§ **DOCUMENT EXCERPT**
# # # # #
Organic vegetables are in high demand due to safety concerns. Not too long ago all food grown in Belize was organic. With commercial growing came agrochemicals and concerns about the health of both the soil and the consumer. In recent times in Belize, the only way to assure that food is grown safely and organically is to grow your own.

Consumers worldwide have become increasingly alarmed at the incidence of agrochemical poisons in their food because indications are that it is the cause of increases in cancer and other serious diseases. There are many people who simply don't want produce that has been exposed to agrochemicals or other environmental toxins and GMOs.

Some people are turning to organically produced vegetables in Belize because they know that agrochemicals are often not safely used. Washing can't make vegetables safe because some of the chemicals are inside the produce. Belize, unfortunately, is not yet sufficiently monitoring the safety of the vegetables in the markets. There is no mechanism to guarantee that the farmer harvests and sells according to safe guidelines. How are consumers to find a nontoxic solution?

Greenhouse technology has recently made the commercial growing of organic produce easier and cheaper. In the last few years, small farmers have found they can grow certain vegetables more reliably under greenhouses, thus increasing their profits. These sealed greenhouses naturally decrease the need for agrochemicals and the result is safer produce. The recent availability of natural "green seal" plant medicines has also contributed to organic produce becoming a reality. Many farmers have readily embraced this 'natural' path due to their inherent suspicion of agrochemical poisons and their concern for their own families' health.

Consumers in Belize have come one giant step closer to having organic produce as the result of the initiative of a San Ignacio group. On November 10, the Maya Mountain Learning Exchange initiated a series of monthly symposiums on 'Wellness' at the Maya Mountain Lodge. The first 3 months are dedicated to "Finding Healthy Foods". The first session, attended by 50 consumers, producers, and health food venders, generated positive commitment by many of the participants to making organic produce available.
# # # # #
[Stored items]

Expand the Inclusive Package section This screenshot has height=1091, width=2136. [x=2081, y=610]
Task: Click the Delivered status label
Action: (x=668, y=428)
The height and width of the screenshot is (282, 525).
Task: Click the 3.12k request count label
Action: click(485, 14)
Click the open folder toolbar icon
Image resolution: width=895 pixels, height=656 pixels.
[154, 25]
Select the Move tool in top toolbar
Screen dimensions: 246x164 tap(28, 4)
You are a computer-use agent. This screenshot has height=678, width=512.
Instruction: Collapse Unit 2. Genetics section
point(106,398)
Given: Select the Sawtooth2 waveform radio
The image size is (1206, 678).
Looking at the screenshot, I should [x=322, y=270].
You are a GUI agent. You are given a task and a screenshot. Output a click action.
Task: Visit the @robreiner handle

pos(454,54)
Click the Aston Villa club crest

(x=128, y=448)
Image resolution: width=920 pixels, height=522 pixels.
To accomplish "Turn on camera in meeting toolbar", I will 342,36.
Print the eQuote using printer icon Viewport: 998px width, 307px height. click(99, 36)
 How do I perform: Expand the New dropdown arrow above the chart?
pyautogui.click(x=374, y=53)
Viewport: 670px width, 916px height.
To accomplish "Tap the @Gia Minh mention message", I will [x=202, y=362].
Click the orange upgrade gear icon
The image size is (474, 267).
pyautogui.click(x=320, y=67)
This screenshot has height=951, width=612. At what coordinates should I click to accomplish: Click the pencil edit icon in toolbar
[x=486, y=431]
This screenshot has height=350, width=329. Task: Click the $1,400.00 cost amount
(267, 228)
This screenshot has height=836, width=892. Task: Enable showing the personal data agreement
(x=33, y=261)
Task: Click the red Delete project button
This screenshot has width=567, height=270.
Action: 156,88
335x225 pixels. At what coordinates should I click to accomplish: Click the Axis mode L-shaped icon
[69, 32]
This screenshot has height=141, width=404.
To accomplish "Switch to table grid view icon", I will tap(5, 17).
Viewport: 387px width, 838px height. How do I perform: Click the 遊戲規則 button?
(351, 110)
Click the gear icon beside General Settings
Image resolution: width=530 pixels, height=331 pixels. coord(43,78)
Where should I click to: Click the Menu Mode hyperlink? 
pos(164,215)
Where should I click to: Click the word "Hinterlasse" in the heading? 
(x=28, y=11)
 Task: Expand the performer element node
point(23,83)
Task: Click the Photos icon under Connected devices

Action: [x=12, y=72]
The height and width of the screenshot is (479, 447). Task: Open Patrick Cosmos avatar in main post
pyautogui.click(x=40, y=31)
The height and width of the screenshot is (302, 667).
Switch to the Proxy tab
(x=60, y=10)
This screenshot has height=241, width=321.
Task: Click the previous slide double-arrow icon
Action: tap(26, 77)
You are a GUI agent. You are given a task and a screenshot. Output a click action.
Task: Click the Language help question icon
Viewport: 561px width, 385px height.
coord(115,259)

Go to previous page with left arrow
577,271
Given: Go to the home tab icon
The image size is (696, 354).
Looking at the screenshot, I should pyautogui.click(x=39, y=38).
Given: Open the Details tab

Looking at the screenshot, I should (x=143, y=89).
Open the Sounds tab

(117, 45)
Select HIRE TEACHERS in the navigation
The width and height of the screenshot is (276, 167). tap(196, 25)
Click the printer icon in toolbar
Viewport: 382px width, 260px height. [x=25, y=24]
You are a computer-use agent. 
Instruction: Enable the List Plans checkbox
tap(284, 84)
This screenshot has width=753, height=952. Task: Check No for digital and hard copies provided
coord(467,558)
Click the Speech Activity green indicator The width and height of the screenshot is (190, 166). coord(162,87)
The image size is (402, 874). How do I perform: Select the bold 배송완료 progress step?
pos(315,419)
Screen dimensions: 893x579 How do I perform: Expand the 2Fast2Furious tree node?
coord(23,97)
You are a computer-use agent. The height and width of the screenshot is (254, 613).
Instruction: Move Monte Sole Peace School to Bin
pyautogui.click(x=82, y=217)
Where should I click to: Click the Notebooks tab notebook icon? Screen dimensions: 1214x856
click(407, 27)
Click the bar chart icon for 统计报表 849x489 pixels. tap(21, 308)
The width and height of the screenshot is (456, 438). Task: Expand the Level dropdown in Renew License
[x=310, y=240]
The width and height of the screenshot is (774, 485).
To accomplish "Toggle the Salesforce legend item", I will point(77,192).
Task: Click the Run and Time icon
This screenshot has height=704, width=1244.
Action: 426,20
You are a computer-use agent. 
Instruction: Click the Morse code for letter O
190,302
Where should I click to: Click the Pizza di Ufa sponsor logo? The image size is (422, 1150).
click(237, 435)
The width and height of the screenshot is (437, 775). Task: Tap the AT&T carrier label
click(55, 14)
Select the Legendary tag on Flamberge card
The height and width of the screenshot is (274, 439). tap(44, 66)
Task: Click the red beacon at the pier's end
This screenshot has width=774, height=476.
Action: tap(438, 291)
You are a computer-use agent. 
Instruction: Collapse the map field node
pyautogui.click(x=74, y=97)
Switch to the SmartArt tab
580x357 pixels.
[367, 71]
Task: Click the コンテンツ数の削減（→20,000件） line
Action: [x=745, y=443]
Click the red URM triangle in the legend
# # # # #
§ **PROBLEMS TO SOLVE**
1 – Say whether each statement agrees with the text on organic vegetables in Belize, answering yes or no and quoting the deciding words of the text: (a) Washing vegetables makes them safe to eat. (b) Fifty people attended the first session. (c) Belize sufficiently monitors the safety of vegetables in its markets.
2 – Edit the text on organic vegetables in Belize: give the stretch from "Consumers in Belize" through "organic produce available." again, replacing "symposiums" with "workshops".
The records have no part in this.

§ **YOUR WRITTEN ANSWERS**
1 –
(a) No: "Washing can't make vegetables safe because some of the chemicals are inside the produce."
(b) Yes: "The first session, attended by 50 consumers, producers, and health food venders"
(c) No: "Belize, unfortunately, is not yet sufficiently monitoring the safety of the vegetables in the markets."

2 –
Consumers in Belize have come one giant step closer to having organic produce as the result of the initiative of a San Ignacio group. On November 10, the Maya Mountain Learning Exchange initiated a series of monthly workshops on 'Wellness' at the Maya Mountain Lodge. The first 3 months are dedicated to "Finding Healthy Foods". The first session, attended by 50 consumers, producers, and health food venders, generated positive commitment by many of the participants to making organic produce available.